[Screen-element location records]
----

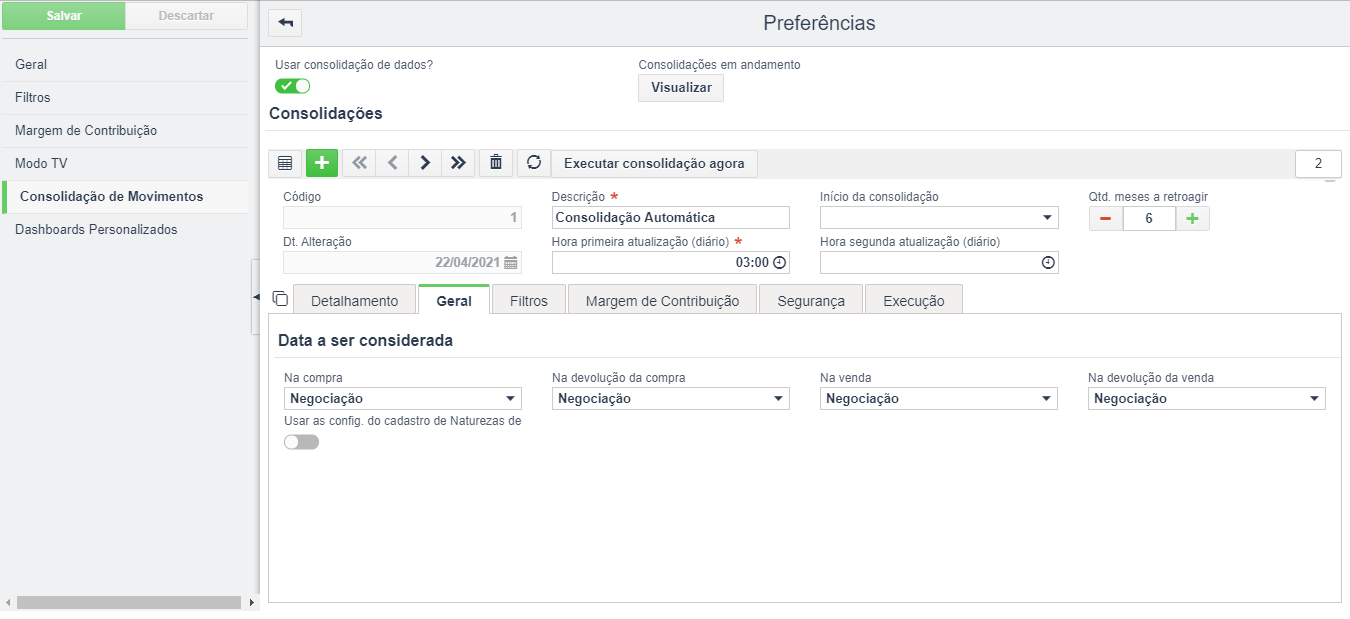Switch to grid view mode icon
This screenshot has width=1350, height=619.
pos(285,163)
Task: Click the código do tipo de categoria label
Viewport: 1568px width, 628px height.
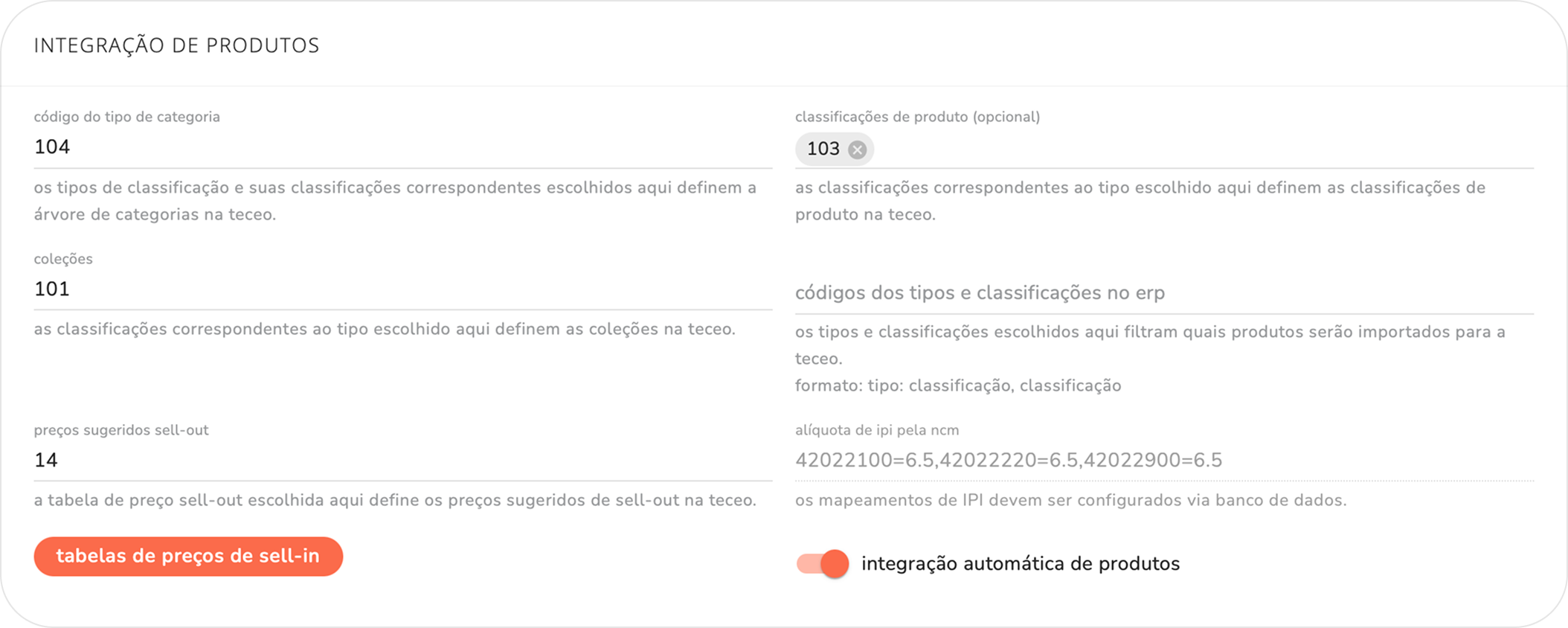Action: click(127, 117)
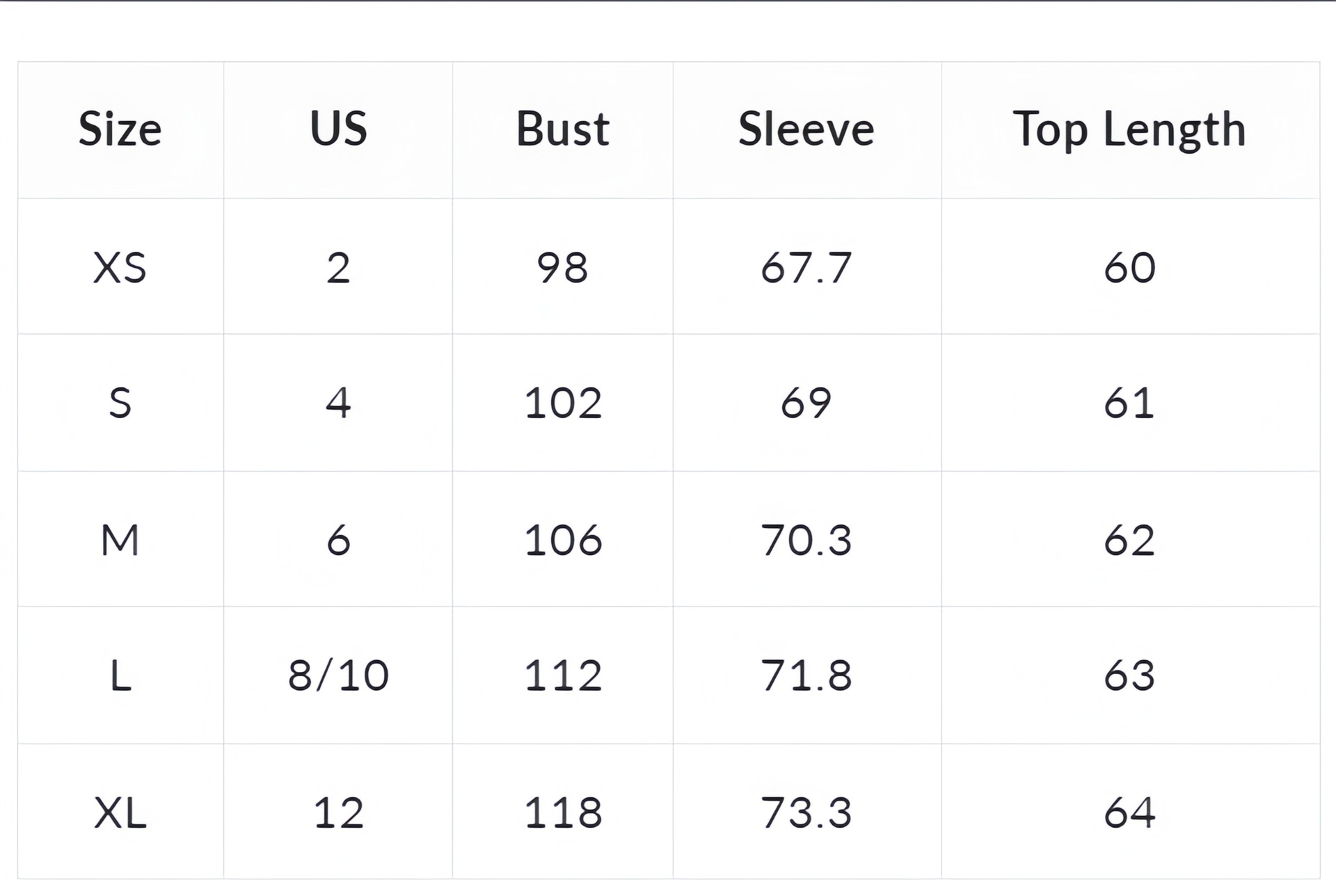Select the bust value 98

pyautogui.click(x=562, y=268)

----

**Your objective:**
Output every one of the lines above word for word, leaving out the pictures.

**Exercise answer:**
Switch to grid view mode icon
This screenshot has width=1350, height=619.
pos(285,163)
Task: Click the código do tipo de categoria label
Viewport: 1568px width, 628px height.
Action: click(127, 117)
Select the bust value 98

pyautogui.click(x=562, y=268)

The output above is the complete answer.